#### Task inputs:

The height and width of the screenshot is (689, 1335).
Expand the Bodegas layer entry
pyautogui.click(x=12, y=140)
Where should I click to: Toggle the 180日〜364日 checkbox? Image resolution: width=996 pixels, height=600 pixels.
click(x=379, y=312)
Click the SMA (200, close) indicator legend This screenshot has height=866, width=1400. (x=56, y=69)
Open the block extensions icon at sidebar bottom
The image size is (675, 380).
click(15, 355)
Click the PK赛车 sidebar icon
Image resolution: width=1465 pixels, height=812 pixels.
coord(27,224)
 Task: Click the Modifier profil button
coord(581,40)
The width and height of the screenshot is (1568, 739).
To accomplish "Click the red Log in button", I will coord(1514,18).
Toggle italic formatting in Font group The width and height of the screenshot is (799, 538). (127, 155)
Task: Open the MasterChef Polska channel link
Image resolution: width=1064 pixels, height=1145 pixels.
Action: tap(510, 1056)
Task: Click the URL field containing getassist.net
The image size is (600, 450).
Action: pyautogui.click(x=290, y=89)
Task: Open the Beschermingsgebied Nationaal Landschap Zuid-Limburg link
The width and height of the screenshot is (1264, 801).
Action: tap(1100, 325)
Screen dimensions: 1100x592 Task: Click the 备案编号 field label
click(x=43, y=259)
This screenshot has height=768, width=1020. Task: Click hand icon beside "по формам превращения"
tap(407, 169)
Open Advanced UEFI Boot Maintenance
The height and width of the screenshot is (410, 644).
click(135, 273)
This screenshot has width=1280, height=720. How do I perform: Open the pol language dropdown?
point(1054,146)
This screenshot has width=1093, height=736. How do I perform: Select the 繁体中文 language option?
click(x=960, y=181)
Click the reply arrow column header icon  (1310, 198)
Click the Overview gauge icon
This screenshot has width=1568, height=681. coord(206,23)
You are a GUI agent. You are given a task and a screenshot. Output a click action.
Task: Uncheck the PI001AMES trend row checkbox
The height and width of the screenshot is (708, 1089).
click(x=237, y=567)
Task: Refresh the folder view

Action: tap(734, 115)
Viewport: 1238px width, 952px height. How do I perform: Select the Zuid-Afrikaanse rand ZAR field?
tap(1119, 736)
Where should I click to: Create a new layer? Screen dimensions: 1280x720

#### Work instruction:
Every line in the entries above that has the word "link" should be identified and copied.

#### Answer space:
Task: Open the MasterChef Polska channel link
Task: Open the Beschermingsgebied Nationaal Landschap Zuid-Limburg link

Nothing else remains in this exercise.